For gapped systems, I understand that the tetrahedron method (ISMEAR = -5
in VASP) is recommended for a high-quality DOS (Ref: the VASP wiki this paper). However, if I were to do a BS calculation with a line mode
KPOINTS
file such as
Line_mode KPOINTS file
20
Line_mode
Reciprocal
0.0 0.0 0.0 ! \Gamma
0.3333333333333333 0.3333333333333333 0.0 ! K
0.3333333333333333 0.3333333333333333 0.0 ! K
0.5 0.0 0.0 ! M
0.5 0.0 0.0 ! M
0.0 0.0 0.0 ! \Gamma
the tetrahedron method would of course be incompatible and give the following error.

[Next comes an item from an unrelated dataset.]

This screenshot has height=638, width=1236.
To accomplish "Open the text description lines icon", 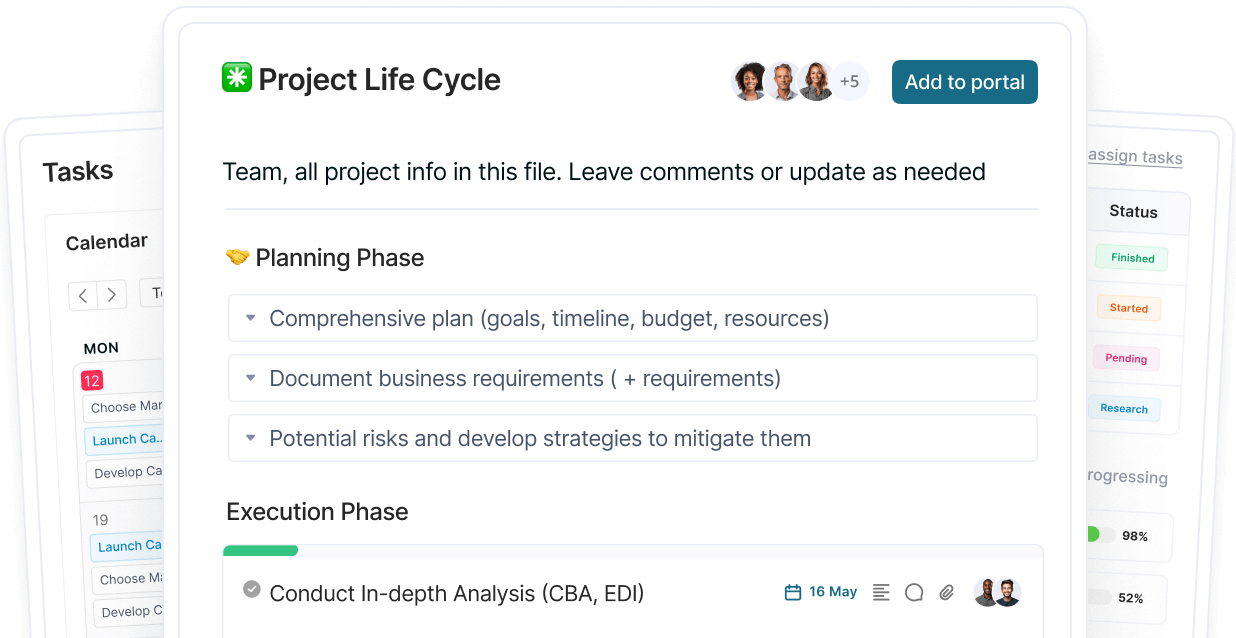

The linear tetrahedron method can not be used with the KPOINTS file |
| (generation of strings of k-points)
In this case, it would be necessary, for example, to use Gaussian smearing (ISMEAR = 0
in VASP).
Hence, my concern is that we can't seem to consistently use the same smearing method for the entire "geometry relaxation (e.g. with ISIF = 3
) + BS + DOS" set of calculations.
As the optimized geometry using both smearing methods is effectively indistinguishable within some small tolerance (based on my tests), my main question is if it is acceptable / standard practice to, for example, perform the geometry relaxation (and BS calculation) with Gaussian smearing (ISMEAR = 0
) and only switch over to the tetrahedron method (ISMEAR = -5
) for the DOS calculations (besides other changes like increasing the k-point density)?
Thank you.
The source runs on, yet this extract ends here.